• [Given problem A]:
In the account of the Indian Wedding Dance below, shorten the paragraph that begins "I undertook to explain to the chief" while keeping its main facts.
======== Page
After they had been a week in the Museum, I proposed a change of performance for the week following, by introducing new dances. Among these was the Indian Wedding Dance. At that time I printed but one set of posters (large bills) per week, so that whatever was announced for Monday, was repeated every day and evening during that week. Before the Wedding Dance came off on Monday afternoon, I was informed that I was to provide a large new red woollen blanket, at a cost of ten dollars, for the bridegroom to present to the father of the bride. I ordered the purchase to be made; but was considerably taken aback, when I was informed that I must have another new blanket for the evening, inasmuch as the savage old Indian Chief, father-in-law to the bridegroom, would not consent to his daughter’s being approached with the Wedding Dance unless he had his blanket present.
I undertook to explain to the chief, through the interpreter, that this was only a “make believe” wedding; but the old savage shrugged his shoulders, and gave such a terrific “Ugh!” that I was glad to make my peace by ordering another blanket. As we gave two performances per day, I was out of pocket $120 for twelve “wedding blankets,” that week.
================
======== Provided material
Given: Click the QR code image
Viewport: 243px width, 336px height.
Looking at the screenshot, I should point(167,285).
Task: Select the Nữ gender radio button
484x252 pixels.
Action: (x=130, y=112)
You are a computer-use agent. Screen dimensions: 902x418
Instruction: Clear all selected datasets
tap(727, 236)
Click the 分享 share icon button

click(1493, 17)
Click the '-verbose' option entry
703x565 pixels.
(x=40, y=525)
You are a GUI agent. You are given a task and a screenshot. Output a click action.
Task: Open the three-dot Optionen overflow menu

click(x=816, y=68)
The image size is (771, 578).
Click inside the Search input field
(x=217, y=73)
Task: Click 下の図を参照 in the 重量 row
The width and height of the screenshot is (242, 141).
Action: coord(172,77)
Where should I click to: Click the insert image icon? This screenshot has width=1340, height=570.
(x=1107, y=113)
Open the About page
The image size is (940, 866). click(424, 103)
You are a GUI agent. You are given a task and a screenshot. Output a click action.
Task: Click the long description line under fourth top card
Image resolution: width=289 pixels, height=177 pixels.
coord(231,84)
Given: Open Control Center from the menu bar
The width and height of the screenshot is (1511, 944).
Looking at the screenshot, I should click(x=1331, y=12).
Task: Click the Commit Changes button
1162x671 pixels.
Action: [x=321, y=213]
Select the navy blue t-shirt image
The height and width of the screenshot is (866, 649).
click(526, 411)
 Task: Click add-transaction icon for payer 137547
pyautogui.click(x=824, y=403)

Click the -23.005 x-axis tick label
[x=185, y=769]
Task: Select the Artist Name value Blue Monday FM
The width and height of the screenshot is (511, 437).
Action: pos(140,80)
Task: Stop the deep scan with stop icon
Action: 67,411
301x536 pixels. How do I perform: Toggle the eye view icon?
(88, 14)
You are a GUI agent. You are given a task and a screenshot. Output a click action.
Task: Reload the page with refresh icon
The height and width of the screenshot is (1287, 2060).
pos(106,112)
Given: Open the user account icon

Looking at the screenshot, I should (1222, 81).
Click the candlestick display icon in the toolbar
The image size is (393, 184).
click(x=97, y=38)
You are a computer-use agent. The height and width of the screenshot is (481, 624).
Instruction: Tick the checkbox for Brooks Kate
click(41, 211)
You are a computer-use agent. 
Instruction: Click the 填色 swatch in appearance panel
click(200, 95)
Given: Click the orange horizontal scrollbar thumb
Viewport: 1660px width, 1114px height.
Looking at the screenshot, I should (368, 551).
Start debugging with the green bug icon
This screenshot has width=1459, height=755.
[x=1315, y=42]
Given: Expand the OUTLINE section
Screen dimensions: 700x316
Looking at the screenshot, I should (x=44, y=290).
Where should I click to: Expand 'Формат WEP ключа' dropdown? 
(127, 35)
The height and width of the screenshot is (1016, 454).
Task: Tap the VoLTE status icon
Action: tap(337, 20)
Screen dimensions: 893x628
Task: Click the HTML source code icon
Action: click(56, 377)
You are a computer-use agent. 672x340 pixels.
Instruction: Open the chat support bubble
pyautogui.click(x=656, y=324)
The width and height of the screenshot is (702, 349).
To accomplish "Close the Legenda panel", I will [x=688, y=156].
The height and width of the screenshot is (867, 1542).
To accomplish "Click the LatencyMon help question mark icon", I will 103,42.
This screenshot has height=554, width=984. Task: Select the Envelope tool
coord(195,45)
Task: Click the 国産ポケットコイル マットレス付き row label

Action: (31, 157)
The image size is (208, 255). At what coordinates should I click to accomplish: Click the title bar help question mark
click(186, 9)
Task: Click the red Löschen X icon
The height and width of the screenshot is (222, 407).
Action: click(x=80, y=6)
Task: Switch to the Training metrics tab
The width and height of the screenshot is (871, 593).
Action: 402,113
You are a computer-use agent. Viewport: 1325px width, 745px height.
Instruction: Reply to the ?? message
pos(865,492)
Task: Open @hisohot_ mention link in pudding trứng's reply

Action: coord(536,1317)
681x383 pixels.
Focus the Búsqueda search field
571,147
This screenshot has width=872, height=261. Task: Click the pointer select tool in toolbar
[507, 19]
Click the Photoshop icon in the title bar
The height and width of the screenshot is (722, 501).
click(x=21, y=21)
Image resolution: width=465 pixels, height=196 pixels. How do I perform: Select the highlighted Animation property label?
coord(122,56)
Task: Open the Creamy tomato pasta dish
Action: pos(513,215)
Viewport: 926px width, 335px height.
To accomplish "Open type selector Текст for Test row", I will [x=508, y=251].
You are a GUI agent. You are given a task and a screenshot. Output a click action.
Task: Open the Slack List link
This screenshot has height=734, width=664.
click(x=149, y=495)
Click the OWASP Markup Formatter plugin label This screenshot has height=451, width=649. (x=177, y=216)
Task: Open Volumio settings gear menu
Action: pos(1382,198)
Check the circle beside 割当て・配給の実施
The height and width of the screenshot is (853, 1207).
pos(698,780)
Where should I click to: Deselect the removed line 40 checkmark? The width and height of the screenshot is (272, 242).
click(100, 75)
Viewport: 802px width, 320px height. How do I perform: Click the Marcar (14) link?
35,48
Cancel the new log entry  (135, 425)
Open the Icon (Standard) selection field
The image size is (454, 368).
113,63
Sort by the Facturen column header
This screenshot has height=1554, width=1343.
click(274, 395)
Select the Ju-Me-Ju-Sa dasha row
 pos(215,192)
================
• [Given problem B]:
Duplicate everything in the stored entries from the line containing "Task: Click 下の図を参照 in the 重量 row" down to the line containing "pyautogui.click(x=824, y=403)", both included.

• [Written solution A]:
Through the interpreter, the narrator tried to tell the chief that the wedding was only make-believe. The chief shrugged and gave a fierce "Ugh!", so the narrator ordered another blanket. With two performances a day, twelve wedding blankets cost $120 that week.

• [Written solution B]:
Task: Click 下の図を参照 in the 重量 row
The width and height of the screenshot is (242, 141).
Action: coord(172,77)
Where should I click to: Click the insert image icon? This screenshot has width=1340, height=570.
(x=1107, y=113)
Open the About page
The image size is (940, 866). click(424, 103)
You are a GUI agent. You are given a task and a screenshot. Output a click action.
Task: Click the long description line under fourth top card
Image resolution: width=289 pixels, height=177 pixels.
coord(231,84)
Given: Open Control Center from the menu bar
The width and height of the screenshot is (1511, 944).
Looking at the screenshot, I should click(x=1331, y=12).
Task: Click the Commit Changes button
1162x671 pixels.
Action: [x=321, y=213]
Select the navy blue t-shirt image
The height and width of the screenshot is (866, 649).
click(526, 411)
 Task: Click add-transaction icon for payer 137547
pyautogui.click(x=824, y=403)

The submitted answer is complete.